Изабель не помнила последующих нескольких часов, но произошедшее и его последствия всплывали в памяти кошмарами всю оставшуюся жизнь. Охрана была удвоена, все выходы из замка перекрыты. Но, хотя ее приказы были выполнены немедленно, у убийцы все равно было время, чтобы сбежать. Все обыскали в поисках орудия преступления, но ничего не нашли. Правда, поскольку каждый мужчина в замке носил на поясе нож, это было все равно, что в лесу искать деревья. Изабель с ужасом ловила на себе подозрительные взгляды. Всем было известно о трениях между нею и Алаис, и, кроме того, она пошла наверх, чтобы поговорить с ней, одна. Никто из тех, кто хорошо ее знал, ни на мгновение не допускал мысли, что она могла быть причастна к этому преступлению, но те, кто был знаком с ней несколько хуже, сверлили ее взглядами и строили догадки.

Самой Изабель гадать было не нужно. Она знала, что виновата в случившемся. Ей ни за что нельзя было разрешать Алаис оставаться одной. Она должна была лучше следить за безопасностью крепости. Изабель с ужасом думала о том, как отреагирует Вилли, и от этой мысли ей становилось дурно от тревоги, чувства вины и горя. Уже то, что кто-то ненавидел их настолько, чтобы таким зверским способом убить молодую женщину, которая должна была вот-вот родить, было кошмаром. На ум приходило несколько людей, способных на такое. И как раз сейчас ее муж и сын сражались за первого в этом списке. От страха и ненависти туча, нависшая над него, стала еще чернее.

Вилли сильно пил в королевском лагере в Глостере. Вильгельм заметил это, но ничего не говорил. Его сын был взрослым человеком и сам должен был отвечать за свои ошибки. Если бы Вильгельм вздумал читать ему нотации, это дало бы обратный результат: Вилли и так уже был на грани.

— Это же война, так ведь? — Вилли откинул свои темно-каштановые волосы со лба. — Иоанн никогда всерьез не рассматривал предлагаемые ему соглашения.

Вильгельм пожал плечами:

— Рассматривал. Но ему не понравилось то, что он увидел. Все равно для обеих сторон существует возможность ведения переговоров.

— Ты так считаешь? — скептически произнес Вилли. — А мне думается, мир сейчас на острие меча.

Он опрокинул в себя остатки вина, потянулся за флягой и обнаружил, что она пуста:

— Черт, куда оно все делось?

— За исключением одной чаши, все у тебя в животе, — Вильгельм указал на соломенный тюфяк в углу комнаты: — Ты пьян.
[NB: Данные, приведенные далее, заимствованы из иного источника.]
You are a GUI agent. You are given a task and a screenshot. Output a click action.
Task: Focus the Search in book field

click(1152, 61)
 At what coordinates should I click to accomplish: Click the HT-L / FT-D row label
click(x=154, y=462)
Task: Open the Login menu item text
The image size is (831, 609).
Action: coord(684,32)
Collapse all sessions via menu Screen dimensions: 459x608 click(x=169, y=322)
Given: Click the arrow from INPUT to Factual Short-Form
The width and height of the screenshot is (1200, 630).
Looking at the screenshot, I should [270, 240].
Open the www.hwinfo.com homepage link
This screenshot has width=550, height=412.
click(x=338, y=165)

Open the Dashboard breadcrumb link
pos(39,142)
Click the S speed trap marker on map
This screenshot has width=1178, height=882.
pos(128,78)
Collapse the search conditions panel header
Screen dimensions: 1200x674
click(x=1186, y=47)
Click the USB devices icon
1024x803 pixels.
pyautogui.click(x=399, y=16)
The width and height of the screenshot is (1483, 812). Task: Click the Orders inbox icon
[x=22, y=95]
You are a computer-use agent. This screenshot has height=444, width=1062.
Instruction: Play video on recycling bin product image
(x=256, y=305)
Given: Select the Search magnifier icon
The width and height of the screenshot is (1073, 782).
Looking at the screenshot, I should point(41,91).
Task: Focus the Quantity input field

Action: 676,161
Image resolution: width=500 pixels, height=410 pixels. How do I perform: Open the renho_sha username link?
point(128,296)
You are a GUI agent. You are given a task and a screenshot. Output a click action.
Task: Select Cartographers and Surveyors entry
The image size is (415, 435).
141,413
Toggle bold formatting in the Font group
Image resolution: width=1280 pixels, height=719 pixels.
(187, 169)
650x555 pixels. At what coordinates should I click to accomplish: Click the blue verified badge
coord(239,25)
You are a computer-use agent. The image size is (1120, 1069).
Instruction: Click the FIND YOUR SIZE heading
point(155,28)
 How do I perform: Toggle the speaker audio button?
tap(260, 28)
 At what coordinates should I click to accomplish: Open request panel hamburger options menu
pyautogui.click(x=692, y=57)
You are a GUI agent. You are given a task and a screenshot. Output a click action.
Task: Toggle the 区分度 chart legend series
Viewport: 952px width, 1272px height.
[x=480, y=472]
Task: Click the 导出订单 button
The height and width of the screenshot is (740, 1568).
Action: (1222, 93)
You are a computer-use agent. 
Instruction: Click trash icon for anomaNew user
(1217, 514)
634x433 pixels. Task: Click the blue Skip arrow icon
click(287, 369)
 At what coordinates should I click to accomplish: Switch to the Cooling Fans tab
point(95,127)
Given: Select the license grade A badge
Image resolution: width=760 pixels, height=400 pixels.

Ступай спать.

— Да уж, утром все станет куда лучше, — Вилли скривился.

— Я не сказал, что утром все станет лучше, — произнес Вильгельм, с трудом сдерживаясь. — Я сказал, что ты пьян. Ты, разумеется, можешь возразить, что и над полным ведром вина способен рассуждать здраво, но…

Он прервался, поскольку в комнату вошел Жан Дэрли, сопровождавший капеллана Изабель, Вальтера.

— Милорд, новости из Пемброука, — убитым голосом произнес Жан.

Вильгельм понимал, что старший рыцарь и капеллан вряд ли пришли с добрыми вестями, когда все уже собирались спать. Вальтер выглядел изможденным, несчастным и напуганным. Он поклонился Вильгельму, но обернулся к Вилли. Тот сидел, словно примерзший к месту, как человек, который видит, что на него надвигается сама судьба, и ничего не может сделать, чтобы избежать ее.

— Милорд… — он упал перед Вилли на колени, — я не могу выразить, насколько прискорбно то, что я вынужден приносить такие ужасные вести, милорд, но ваша жена леди Алаис мертва… и ребенок тоже.

Вилли уставился на него.

— Мертва? — спросил он ничего не выражающим тоном.

Вальтер сложил руки перед собой, словно молясь.

— Милорд, никто не знает, как это произошло. Леди Алаис была… была… О Господи Всемогущий, смилуйся… убита в своих покоях, — он произнес последние слова так, будто они застряли у него в горле, а кто-то невидимый выбил их из него ударом страшной силы. — Ваша мать нашла ее, но было уже слишком поздно: и она, и ребенок были мертвы.

— Убита? — сопротивляясь подступающему ужасу, требовательно спросил Вильгельм.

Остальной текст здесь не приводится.